CINÉMA

 « Nos batailles » – À l’amour comme à la guerre

Pour la soirée d’ouverture de la reprise de la sélection “Un Certain Regard”, qui se déroulait jusqu’au 6 juin, La Cinémathèque proposait Nos batailles  de Guillaume Senez. Fendant la ligne de démarcation des genres, le deuxième long-mètrage du cinéaste belge est un véritable film d’auteur, nuancé et splendide, comme rarement le cinéma français en offre.

Dans son premier long-métrage, Keeper, sorti en 2015, Guillaume Senez racontait comment un adolescent au visage d’enfant devait conjuguer ses rêves et ses responsabilités entre son désir de devenir footballeur professionnel et sa décision d’assumer sa paternité soudaine. L’idée superbe du film était de faire de Maxime un gardien de but, métaphore à peine voilée de la difficulté du rôle de père, à la fois indispensable mais également incapable de maîtriser l’entiereté de la situation.

Trois ans plus tard, les interrogations de Guillaume Senez n’ont pas changées, ou si peu. Il troque ici l’adolescent précoce pour le père de famille engagé, les rêves sont abandonnés tandis que les responsabilités sont plus grandes. Plus question de garder une cage, mais plutôt un foyer qui se fissure, des valeurs qui s’effritent. Soit l’histoire d’Olivier, chef de service en entrepôt, courageux et combatif, qui se retrouve seul à devoir gérer activité professionnelle et vie de famille, suite au départ précipité et sans explications de sa femme, Laura. Sur tous les fronts, Olivier, syndicaliste engagé dans la vie de son entreprise  doit batailler pour protéger les acquis sociaux de ses collègues et élever ses deux enfants, qu’ils ne voyaient jusqu’alors qu’au coucher, chaque soir, après son travail. Le personnage, d’abord ulcéré par le départ de Laura, va devoir dissiper son incompréhension pour entamer le chemin vers une responsabilisation qu’il avait feint jusqu’ici.

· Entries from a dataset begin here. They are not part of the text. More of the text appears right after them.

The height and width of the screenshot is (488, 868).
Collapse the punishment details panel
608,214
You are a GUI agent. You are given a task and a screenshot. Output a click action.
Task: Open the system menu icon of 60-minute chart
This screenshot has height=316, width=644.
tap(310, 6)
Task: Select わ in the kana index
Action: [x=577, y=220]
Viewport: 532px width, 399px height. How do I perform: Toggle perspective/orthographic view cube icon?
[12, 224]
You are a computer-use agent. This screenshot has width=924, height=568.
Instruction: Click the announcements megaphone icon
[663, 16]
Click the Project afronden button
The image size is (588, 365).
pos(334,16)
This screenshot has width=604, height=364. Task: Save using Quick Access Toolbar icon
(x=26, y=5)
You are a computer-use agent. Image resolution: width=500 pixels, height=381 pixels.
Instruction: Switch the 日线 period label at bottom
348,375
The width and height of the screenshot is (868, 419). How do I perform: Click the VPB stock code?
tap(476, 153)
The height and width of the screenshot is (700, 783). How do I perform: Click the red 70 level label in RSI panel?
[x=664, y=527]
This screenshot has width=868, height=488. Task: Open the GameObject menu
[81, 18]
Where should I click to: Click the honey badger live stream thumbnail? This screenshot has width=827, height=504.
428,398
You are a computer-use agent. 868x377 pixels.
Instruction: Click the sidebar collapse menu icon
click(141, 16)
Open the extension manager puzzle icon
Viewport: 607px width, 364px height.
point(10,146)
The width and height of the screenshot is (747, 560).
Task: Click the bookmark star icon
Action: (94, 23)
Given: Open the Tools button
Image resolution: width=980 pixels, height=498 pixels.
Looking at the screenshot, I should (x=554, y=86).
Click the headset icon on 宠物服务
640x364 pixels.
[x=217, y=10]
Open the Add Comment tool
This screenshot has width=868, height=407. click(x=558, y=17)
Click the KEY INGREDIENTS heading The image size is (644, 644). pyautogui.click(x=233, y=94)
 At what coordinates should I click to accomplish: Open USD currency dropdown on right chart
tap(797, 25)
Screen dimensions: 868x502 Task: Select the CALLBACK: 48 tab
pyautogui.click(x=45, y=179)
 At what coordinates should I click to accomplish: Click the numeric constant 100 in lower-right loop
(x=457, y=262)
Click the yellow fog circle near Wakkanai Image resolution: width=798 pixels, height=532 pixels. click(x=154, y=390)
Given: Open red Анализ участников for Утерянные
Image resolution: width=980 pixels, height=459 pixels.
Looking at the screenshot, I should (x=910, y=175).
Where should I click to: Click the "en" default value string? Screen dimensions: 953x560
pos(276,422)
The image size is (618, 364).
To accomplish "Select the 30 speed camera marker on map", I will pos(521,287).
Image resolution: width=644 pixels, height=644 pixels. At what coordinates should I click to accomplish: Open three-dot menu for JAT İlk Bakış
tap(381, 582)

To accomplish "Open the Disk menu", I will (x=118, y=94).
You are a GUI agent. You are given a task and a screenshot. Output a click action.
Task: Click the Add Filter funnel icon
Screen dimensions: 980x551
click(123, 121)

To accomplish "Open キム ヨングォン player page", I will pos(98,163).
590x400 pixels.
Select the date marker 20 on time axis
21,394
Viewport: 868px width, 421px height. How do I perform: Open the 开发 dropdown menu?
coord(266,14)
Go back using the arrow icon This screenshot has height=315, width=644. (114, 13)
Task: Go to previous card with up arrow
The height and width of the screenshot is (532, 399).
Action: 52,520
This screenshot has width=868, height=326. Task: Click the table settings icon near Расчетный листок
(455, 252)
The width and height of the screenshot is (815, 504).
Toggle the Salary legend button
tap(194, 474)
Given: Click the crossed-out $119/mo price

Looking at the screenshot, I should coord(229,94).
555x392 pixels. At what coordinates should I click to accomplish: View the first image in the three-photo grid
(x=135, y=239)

Cette bataille contre le quotidien, il ne la mène pas seul. Il peut compter sur plusieurs personnages forts. C’est là qu’intervient une autre obsession du réalisateur : la famille. D’abord, ses enfants qui après avoir compris la situation, organisent une forme de résistance pour se partager les taches ménagères. Ensuite, ce sont sa mère et sa sœur, interprétées respectivement par Dominique Valadié (dont les apparitions au cinéma, disparates dans le temps mais toujours justes, font dire qu’elle est trop rare)  et Laeticia Dosch, qui vont l’aider, le rassurer, lui faire comprendre, parfois même par l’humour. Dans l’oeuvre naissante mais déjà profonde de Guillaume Senez, les femmes sont fortes et imprévisibles, à l’image de sa meilleure amie, elle aussi syndicaliste dans la même usine, interprétée par Laure Calamy. Elles ont vu arriver les situations, ont su s’adapter, à la différence d’Olivier, juché sur ses convictions.

Car toute l’intelligence du film se retrouve dans l’écriture du personnage principal, jamais réellement sympathique, certes admirable mais hermétique à la souffrance d’autrui. Il n’entend pas le chagrin des femmes de sa vie, trop occupé à rechercher celle qui l’a abandonné. Si par l’image le cinéaste prend le parti d’Olivier, en épousant tous ses gestes et en le faisant habiter la quasi intégralité des plans de son film, il n’oublie pas que l’engagement d’un homme ou d’une femme entraîne l’implication de ses proches. C’est avec une finesse totale que Romain Duris, acteur de l’intrication émotionnelle,  aborde ce rôle. Il est d’une justesse rare, ne cherche pas la performance et s’oublie sans cesse derrière son personnage.